On Sunday, Victoria’s Country Fire Authority ordered the evacuation of East Gippsland, which is visited by tens of thousands of tourists every summer. On Thursday the naval vessel HMAS Choules was off the coast of Victoria waiting to evacuate some of the 4,000 people trapped in Mallacoota, unable to leave because roads from the town have been cut off.

In NSW, the fires have devastated tourist towns including Batemans Bay and Mogo, destroying hundreds of houses and businesses.

On Wednesday, Fire and Rescue NSW also ordered people to evacuate the Kosciuszko national park, including the Thredbo resort, which operator Event Hospitality & Entertainment said would be “closed until further notice”.

The tourism council executive director, Simon Westaway, said the first priority of tourism operators was to help their local communities, but there was “an unquestionable mounting impact on tourism from these fires”.

“The summer school holiday period is the high peak season for many of our regional and rural tourism hotspots,” he said. “It is still too early to fully know and assess the commercial impact but it will clearly run into hundreds of millions of dollars over the near term.”

He said the bushfires were getting heavy coverage overseas and he was concerned visitors might be scared off.

“Atic is calling on our government tourism authorities to remain vigilant and be nimble and coordinated to any perceived or real impact to future travel or a decision to defer visiting our country for fear of not being open and accessible, or what these fires may be doing to our pristine nature,” he said.

“Our industry is terribly resilient but the severity and scale of these fires and their literal strong global reporting and physical impact can’t be ignored over the ensuing period.”

Some tourists whose holidays were cut short due to bushfires in East Gippsland have pledged to return.

Nick Wright and his family have been travelling from their home in Greensborough in Melbourne to spend Christmas at Lake Tyers beach for 22 years. They spent the night with 550 other tourists in a relief centre at nearby Lakes Entrance on Monday, when fire burned south toward the coast, but returned to Lake Tyers for four more days. They planned to leave on Friday, but Wright said they would be back.

“We want to support the area by coming back,” Wright said.

On Thursday, the Insurance Council of Australia said that since 8 November it had declared a catastrophe in 236 postcodes across four states, including areas on the east coast stretching from East Gippsland to the Gold Coast.


Luke Henriques-Gomes
(@lukehgomes)

The insurance catastrophe declared postcodes across Australia right now. #nswfires #vicfires pic.twitter.com/3REJVazjHt


January 1, 2020

The ICA said 4,299 claims worth about $297m had been lodged, with 1,485 properties destroyed, but “these loss numbers are expected to increase as further assessments are undertaken”.

Economist Saul Eslake said bushfire damage would not be properly reflected in economic statistics, which “can give a distorted impression of the impact of natural disasters”.

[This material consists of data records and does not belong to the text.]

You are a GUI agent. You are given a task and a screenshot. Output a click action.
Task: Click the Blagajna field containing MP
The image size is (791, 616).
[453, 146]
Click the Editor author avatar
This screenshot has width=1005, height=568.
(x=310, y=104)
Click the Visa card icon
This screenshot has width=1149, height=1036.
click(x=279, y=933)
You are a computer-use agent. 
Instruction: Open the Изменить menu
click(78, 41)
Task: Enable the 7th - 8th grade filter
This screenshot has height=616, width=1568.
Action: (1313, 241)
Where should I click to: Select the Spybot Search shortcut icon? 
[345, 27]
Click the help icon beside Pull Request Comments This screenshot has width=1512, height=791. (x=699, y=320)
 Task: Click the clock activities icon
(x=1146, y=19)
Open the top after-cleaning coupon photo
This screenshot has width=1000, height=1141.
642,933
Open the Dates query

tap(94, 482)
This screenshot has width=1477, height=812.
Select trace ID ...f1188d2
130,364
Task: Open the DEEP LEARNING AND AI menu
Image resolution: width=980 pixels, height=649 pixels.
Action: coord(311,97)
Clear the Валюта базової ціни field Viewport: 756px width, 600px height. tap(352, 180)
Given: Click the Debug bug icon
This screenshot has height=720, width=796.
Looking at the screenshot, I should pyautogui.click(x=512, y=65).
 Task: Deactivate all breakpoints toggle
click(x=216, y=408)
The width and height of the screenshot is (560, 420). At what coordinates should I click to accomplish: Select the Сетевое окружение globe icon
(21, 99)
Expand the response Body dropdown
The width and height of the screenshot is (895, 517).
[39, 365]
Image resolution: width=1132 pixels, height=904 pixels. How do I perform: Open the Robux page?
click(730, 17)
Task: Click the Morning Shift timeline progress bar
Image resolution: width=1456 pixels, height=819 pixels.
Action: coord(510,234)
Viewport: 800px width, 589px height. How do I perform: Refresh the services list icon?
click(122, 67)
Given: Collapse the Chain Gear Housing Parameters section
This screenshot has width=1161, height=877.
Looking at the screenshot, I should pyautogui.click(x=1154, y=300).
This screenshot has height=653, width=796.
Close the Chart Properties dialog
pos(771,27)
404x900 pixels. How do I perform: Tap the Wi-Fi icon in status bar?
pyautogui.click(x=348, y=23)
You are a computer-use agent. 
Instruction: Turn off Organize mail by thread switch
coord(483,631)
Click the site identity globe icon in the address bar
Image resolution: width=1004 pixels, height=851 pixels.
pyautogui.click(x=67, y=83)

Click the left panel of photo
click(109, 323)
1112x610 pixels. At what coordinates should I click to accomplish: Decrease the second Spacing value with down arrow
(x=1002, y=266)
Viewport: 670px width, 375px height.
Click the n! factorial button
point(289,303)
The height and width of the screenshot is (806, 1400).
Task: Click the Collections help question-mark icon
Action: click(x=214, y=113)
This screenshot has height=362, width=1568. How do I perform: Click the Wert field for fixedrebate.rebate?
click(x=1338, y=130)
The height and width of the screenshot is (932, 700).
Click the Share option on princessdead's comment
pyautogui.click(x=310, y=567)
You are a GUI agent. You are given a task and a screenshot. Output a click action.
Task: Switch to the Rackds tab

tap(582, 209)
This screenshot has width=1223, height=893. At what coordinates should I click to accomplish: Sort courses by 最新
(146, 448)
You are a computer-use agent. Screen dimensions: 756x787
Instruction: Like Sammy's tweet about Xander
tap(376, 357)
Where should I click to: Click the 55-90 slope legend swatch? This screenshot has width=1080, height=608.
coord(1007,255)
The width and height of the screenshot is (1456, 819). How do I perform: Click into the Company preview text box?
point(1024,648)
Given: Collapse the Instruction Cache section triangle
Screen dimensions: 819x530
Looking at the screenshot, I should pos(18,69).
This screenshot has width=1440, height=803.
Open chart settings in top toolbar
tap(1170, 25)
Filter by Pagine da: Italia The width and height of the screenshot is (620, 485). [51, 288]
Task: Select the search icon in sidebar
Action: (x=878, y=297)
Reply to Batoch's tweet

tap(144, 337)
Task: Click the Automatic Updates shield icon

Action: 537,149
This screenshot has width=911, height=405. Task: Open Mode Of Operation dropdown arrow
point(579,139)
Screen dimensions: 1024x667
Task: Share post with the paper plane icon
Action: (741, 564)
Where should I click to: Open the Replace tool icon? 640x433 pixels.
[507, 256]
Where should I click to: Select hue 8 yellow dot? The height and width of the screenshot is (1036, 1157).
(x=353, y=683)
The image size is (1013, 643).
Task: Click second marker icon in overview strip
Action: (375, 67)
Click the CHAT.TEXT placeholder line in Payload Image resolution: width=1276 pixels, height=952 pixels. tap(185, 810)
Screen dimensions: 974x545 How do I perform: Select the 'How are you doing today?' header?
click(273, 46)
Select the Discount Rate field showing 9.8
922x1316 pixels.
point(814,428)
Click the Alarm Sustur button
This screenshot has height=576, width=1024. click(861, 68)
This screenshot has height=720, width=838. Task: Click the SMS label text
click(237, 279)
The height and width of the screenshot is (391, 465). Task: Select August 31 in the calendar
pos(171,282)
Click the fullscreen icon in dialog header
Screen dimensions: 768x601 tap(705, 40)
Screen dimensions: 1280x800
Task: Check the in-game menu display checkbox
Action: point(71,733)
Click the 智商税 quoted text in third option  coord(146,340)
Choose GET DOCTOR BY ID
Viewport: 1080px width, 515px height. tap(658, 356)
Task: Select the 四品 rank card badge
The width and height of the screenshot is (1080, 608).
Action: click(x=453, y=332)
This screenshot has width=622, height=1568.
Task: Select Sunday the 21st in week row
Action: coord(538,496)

“The losses – houses burned to the ground – don’t show up, the rebuilding does,” he said. “Disasters can, perversely enough, provide a small boost to growth.”

But he said the statistics would capture the damage to industries including tourism and agriculture.

“The loss of productivity of that will show up as a negative in national accounts,” he said. “If livestock is destroyed, that’s beef production that won’t have occurred, or that’s sheep production that won’t have occurred.”

He said the impact on the whole of Australia’s economy was likely to be “quite small”, pointing out that the long-running drought has cut just 0.2% from the country’s gross domestic product.

The scale of the disaster is also likely to have a drastic effect on insurance premiums.

The operator of the Reef casino in Cairns said disaster insurance had already become more expensive.

Reef Casino Trust told the stock exchange its insurer reduced its coverage against cyclones, floods and tidal waves and increased its annual premium by $487,000, to $1.3m.

“Challenging market conditions in the insurance industry have led to reductions in the insurance coverage available on commercially reasonable terms for certain risks and an increase in premium costs,” executive director Allan Tan said.